▶ YOUR INSTRUCTIONS
In the records below, find the line containing "This screenshot has width=1384, height=990." and the line containing "Click the dotted 650 мин. link"; please repeat exactly the lines from one to the other, both included, and nothing more.

------ GIVEN ENTRIES ------

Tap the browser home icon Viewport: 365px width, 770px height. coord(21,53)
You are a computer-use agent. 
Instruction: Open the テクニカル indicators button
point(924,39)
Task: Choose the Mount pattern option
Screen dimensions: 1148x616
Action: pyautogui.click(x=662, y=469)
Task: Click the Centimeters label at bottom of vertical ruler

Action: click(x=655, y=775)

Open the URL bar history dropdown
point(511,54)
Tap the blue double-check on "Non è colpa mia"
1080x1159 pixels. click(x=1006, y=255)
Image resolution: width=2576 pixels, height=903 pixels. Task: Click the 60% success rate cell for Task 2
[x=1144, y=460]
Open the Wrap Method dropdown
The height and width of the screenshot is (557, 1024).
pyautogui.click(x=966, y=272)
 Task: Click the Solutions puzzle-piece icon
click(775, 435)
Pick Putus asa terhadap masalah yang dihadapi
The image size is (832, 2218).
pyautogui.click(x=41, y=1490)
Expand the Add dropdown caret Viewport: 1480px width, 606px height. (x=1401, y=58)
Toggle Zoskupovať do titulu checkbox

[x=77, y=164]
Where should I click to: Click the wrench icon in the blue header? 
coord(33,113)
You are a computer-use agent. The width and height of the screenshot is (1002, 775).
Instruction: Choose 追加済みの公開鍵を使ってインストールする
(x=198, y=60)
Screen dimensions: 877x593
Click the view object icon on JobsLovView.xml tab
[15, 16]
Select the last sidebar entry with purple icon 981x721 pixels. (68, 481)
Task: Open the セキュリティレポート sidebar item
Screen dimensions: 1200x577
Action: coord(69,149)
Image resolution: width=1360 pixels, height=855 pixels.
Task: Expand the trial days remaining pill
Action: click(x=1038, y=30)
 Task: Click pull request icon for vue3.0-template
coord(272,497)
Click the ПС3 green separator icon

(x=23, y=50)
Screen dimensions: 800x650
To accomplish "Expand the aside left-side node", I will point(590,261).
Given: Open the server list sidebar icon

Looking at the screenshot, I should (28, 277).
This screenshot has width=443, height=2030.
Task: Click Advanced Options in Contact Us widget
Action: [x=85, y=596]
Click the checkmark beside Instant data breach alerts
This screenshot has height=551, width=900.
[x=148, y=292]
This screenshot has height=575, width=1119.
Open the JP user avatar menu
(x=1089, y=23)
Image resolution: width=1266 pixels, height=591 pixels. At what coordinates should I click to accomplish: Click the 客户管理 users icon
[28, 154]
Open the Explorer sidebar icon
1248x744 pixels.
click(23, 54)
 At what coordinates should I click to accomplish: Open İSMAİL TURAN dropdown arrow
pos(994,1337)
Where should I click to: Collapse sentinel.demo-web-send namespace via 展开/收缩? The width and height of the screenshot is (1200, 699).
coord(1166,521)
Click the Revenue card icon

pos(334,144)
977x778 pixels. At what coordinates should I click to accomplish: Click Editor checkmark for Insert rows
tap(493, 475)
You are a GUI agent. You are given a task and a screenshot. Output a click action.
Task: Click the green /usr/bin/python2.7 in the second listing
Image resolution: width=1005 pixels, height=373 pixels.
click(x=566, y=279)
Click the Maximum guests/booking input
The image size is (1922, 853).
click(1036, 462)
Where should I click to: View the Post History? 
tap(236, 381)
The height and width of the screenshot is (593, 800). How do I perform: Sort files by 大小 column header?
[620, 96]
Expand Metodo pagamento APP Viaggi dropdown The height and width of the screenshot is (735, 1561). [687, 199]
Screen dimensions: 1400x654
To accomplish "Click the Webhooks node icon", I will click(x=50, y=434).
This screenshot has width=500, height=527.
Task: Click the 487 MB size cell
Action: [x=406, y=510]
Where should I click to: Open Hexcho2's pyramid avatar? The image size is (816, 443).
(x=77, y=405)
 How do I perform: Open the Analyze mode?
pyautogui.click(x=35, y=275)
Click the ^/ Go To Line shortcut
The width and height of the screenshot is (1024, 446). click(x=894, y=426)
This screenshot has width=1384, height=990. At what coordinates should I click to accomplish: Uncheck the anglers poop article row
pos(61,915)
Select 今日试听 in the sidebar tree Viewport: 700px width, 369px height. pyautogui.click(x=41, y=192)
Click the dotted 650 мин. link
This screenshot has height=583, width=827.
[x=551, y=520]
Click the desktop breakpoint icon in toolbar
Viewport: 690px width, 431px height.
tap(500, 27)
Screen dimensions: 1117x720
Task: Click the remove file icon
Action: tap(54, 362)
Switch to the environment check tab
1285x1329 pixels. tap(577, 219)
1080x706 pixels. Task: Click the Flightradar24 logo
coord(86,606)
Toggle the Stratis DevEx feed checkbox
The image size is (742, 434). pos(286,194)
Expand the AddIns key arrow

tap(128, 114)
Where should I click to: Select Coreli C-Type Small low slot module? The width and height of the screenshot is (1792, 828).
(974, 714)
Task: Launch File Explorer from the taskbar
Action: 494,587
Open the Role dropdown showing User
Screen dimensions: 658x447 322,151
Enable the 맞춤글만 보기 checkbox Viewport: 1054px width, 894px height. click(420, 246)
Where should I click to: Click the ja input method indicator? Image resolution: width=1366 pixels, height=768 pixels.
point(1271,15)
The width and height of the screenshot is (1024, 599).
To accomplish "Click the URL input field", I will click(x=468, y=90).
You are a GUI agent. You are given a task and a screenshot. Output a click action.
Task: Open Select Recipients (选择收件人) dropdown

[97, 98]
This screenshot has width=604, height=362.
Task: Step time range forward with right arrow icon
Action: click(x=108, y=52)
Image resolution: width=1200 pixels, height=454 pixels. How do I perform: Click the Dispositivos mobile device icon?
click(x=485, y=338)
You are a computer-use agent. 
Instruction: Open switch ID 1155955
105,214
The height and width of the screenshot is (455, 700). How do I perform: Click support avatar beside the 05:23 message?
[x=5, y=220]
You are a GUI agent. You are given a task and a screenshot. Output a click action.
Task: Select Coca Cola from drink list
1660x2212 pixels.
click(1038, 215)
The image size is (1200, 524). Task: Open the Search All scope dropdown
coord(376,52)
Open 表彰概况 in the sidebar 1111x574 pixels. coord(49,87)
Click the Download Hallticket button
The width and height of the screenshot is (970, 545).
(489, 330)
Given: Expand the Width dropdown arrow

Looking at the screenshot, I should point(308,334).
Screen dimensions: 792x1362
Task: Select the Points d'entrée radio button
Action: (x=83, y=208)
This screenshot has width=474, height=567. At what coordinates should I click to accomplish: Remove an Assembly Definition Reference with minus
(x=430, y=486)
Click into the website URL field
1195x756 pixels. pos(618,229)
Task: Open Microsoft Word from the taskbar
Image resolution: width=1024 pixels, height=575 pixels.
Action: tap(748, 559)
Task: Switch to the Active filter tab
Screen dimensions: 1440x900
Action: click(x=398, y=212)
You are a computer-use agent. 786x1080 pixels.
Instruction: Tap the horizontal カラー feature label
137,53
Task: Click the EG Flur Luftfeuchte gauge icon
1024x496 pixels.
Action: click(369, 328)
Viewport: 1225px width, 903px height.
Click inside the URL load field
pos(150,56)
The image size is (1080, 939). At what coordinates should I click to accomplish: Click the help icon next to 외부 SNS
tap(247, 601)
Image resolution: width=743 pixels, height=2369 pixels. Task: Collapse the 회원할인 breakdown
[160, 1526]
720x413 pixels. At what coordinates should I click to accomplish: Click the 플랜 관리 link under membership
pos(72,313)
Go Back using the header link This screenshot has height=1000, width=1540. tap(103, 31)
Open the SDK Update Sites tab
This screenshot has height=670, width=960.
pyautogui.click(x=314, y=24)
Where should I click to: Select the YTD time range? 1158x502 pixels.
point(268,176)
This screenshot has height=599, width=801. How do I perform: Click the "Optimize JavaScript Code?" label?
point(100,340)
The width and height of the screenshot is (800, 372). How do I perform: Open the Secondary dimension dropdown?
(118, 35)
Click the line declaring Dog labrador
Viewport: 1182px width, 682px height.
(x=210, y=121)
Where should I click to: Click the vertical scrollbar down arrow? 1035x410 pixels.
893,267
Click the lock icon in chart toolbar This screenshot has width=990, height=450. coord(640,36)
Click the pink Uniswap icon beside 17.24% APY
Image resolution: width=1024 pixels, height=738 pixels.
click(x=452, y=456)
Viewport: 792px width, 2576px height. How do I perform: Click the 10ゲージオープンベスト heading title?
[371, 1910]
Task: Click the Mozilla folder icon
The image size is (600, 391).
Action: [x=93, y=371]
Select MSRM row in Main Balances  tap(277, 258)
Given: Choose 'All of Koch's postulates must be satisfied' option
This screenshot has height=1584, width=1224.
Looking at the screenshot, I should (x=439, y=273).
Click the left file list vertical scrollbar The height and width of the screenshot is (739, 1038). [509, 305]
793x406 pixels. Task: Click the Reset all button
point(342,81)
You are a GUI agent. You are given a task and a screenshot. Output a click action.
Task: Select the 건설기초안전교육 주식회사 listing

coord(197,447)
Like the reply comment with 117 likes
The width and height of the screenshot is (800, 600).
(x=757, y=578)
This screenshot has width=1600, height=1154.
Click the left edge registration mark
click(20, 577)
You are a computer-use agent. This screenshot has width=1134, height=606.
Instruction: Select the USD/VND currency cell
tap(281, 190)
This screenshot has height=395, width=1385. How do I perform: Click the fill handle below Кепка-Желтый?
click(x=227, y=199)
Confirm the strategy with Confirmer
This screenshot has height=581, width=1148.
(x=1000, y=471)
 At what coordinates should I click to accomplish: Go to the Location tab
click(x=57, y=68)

------

▶ EXERCISE ANSWER
This screenshot has width=1384, height=990. At what coordinates should I click to accomplish: Uncheck the anglers poop article row
pos(61,915)
Select 今日试听 in the sidebar tree Viewport: 700px width, 369px height. pyautogui.click(x=41, y=192)
Click the dotted 650 мин. link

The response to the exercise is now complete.